Member Reviews
I found this book to be really interesting and unique to anything I'd read previously. I really enjoyed the writing style also.
Thank you NetGalley for providing me with a pre-release copy of this book for an honest review.
The Reality Game, subtitled 'How the next wave of technology will break the truth and what we can do about it', is a book about what Woolley and his colleagues have termed 'computational propaganda', or what other people might think of as online disinformation or 'fake news'. Rather than focusing mostly on what has already happened, Woolley tries to sketch out where different areas—deep fakes, VR, machine learning—might go in the future, and then suggests ways that this might be combatted in the fight against this 'computational propaganda' that threatens our sense of what is true and real. The book looks at tools, but also the human side: what people do and the choices they make that affect how these tools and techniques have been developed and are used.
This is a book about technology that is both pessimistic and trying to offer up possible responses, and is not confined to the usual main points of similar books which focus on AI, big data, and the spread of disinformation on Facebook, but also looks at faked videos and how virtualising humans—through voice or otherwise—may be the future of this kind of falsified content. Woolley does occasionally fall back to imagining (or recounting, at one point) plots for Black Mirror, but he uses this as a way to engage the audience with the occasionally dry topic of technological threat to politics. What makes The Reality Game engaging is both the way that Woolley talks with people involved with many different areas of the issues and tech covered, meaning that the book goes beyond his research, and the way that the concepts are clearly laid out and the buzzwords explained, furthering one of Woolley's later points that digital literacy is crucial for the future of reality.

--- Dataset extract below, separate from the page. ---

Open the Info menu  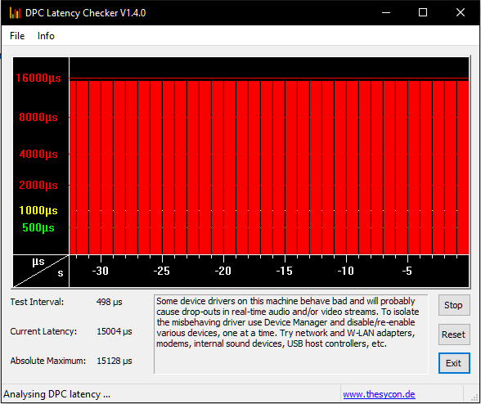click(46, 36)
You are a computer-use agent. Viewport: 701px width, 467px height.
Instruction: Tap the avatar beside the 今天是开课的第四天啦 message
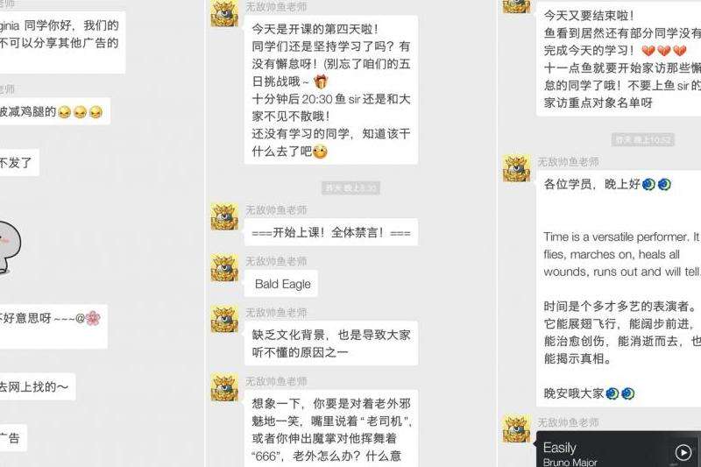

There are a lot of books out now about 'fake news' or various threats that technology poses to politics, democracy, and reality, but The Reality Game is a good one to go to for a clear summary of some of the existing tech, some speculation about where it could go, and discussion of what might need to be done to improve the prospects for 'reality'. The message isn't that all technology is bad, but that humans have been utilising it in bad ways, and that something needs to change.